--- BEGIN ---

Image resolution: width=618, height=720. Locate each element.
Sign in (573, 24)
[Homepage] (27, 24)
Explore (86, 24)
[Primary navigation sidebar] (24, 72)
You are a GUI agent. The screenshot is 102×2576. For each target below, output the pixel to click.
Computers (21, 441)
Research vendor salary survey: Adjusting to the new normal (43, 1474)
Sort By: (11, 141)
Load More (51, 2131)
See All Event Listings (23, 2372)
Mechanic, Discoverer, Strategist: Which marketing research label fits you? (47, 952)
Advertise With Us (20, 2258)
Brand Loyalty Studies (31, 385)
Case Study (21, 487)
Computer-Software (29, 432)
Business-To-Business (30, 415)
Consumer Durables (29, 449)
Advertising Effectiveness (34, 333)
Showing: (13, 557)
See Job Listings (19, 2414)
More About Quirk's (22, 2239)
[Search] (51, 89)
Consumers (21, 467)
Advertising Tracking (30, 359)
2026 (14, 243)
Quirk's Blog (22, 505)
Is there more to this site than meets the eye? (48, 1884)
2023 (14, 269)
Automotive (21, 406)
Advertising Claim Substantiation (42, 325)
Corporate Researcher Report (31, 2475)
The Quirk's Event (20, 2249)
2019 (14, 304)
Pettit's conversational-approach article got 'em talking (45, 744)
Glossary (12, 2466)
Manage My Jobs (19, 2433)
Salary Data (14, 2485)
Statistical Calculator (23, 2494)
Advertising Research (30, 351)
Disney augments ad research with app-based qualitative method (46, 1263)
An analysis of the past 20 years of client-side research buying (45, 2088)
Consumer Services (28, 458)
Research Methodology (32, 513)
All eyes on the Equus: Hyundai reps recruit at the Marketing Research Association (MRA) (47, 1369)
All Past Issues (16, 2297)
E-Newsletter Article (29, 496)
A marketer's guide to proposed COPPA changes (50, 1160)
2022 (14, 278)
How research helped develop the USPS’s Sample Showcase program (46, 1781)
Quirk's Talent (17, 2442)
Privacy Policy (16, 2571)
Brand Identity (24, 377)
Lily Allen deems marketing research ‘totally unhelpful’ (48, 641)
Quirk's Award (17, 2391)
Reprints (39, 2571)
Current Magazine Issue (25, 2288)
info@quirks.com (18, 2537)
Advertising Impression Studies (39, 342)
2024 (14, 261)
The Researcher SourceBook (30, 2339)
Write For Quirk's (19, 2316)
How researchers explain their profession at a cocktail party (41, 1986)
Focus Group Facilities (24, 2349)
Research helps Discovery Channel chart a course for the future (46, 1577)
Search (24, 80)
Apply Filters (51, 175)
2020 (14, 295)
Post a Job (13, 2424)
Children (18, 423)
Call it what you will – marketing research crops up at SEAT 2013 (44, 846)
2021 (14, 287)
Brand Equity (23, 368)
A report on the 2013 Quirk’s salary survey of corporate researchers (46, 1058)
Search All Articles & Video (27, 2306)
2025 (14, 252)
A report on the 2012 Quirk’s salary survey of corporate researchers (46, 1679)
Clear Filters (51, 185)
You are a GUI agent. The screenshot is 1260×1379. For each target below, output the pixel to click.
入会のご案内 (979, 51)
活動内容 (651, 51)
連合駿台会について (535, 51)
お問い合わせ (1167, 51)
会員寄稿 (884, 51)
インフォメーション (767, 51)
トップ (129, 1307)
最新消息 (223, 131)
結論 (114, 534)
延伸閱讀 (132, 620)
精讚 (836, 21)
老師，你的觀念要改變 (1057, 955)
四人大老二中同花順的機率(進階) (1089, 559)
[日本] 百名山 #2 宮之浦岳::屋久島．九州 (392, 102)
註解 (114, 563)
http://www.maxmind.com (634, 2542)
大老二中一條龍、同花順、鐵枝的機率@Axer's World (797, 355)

--- END ---

# Requirements:
Copy every line of the data above word for word, without changing anything.

# Output:
Image resolution: width=618, height=720. Locate each element.
Sign in (573, 24)
[Homepage] (27, 24)
Explore (86, 24)
[Primary navigation sidebar] (24, 72)
You are a GUI agent. The screenshot is 102×2576. For each target below, output the pixel to click.
Computers (21, 441)
Research vendor salary survey: Adjusting to the new normal (43, 1474)
Sort By: (11, 141)
Load More (51, 2131)
See All Event Listings (23, 2372)
Mechanic, Discoverer, Strategist: Which marketing research label fits you? (47, 952)
Advertise With Us (20, 2258)
Brand Loyalty Studies (31, 385)
Case Study (21, 487)
Computer-Software (29, 432)
Business-To-Business (30, 415)
Consumer Durables (29, 449)
Advertising Effectiveness (34, 333)
Showing: (13, 557)
See Job Listings (19, 2414)
More About Quirk's (22, 2239)
[Search] (51, 89)
Consumers (21, 467)
Advertising Tracking (30, 359)
2026 (14, 243)
Quirk's Blog (22, 505)
Is there more to this site than meets the eye? (48, 1884)
2023 (14, 269)
Automotive (21, 406)
Advertising Claim Substantiation (42, 325)
Corporate Researcher Report (31, 2475)
The Quirk's Event (20, 2249)
2019 (14, 304)
Pettit's conversational-approach article got 'em talking (45, 744)
Glossary (12, 2466)
Manage My Jobs (19, 2433)
Salary Data (14, 2485)
Statistical Calculator (23, 2494)
Advertising Research (30, 351)
Disney augments ad research with app-based qualitative method (46, 1263)
An analysis of the past 20 years of client-side research buying (45, 2088)
Consumer Services (28, 458)
Research Methodology (32, 513)
All eyes on the Equus: Hyundai reps recruit at the Marketing Research Association (MRA) (47, 1369)
All Past Issues (16, 2297)
E-Newsletter Article (29, 496)
A marketer's guide to proposed COPPA changes (50, 1160)
2022 (14, 278)
How research helped develop the USPS’s Sample Showcase program (46, 1781)
Quirk's Talent (17, 2442)
Privacy Policy (16, 2571)
Brand Identity (24, 377)
Lily Allen deems marketing research ‘totally unhelpful’ (48, 641)
Quirk's Award (17, 2391)
Reprints (39, 2571)
Current Magazine Issue (25, 2288)
info@quirks.com (18, 2537)
Advertising Impression Studies (39, 342)
2024 (14, 261)
The Researcher SourceBook (30, 2339)
Write For Quirk's (19, 2316)
How researchers explain their profession at a cocktail party (41, 1986)
Focus Group Facilities (24, 2349)
Research helps Discovery Channel chart a course for the future (46, 1577)
Search (24, 80)
Apply Filters (51, 175)
2020 (14, 295)
Post a Job (13, 2424)
Children (18, 423)
Call it what you will – marketing research crops up at SEAT 2013 (44, 846)
2021 (14, 287)
Brand Equity (23, 368)
A report on the 2013 Quirk’s salary survey of corporate researchers (46, 1058)
Search All Articles & Video (27, 2306)
2025 (14, 252)
A report on the 2012 Quirk’s salary survey of corporate researchers (46, 1679)
Clear Filters (51, 185)
You are a GUI agent. The screenshot is 1260×1379. For each target below, output the pixel to click.
入会のご案内 (979, 51)
活動内容 (651, 51)
連合駿台会について (535, 51)
お問い合わせ (1167, 51)
会員寄稿 (884, 51)
インフォメーション (767, 51)
トップ (129, 1307)
最新消息 (223, 131)
結論 (114, 534)
延伸閱讀 (132, 620)
精讚 (836, 21)
老師，你的觀念要改變 (1057, 955)
四人大老二中同花順的機率(進階) (1089, 559)
[日本] 百名山 #2 宮之浦岳::屋久島．九州 (392, 102)
註解 (114, 563)
http://www.maxmind.com (634, 2542)
大老二中一條龍、同花順、鐵枝的機率@Axer's World (797, 355)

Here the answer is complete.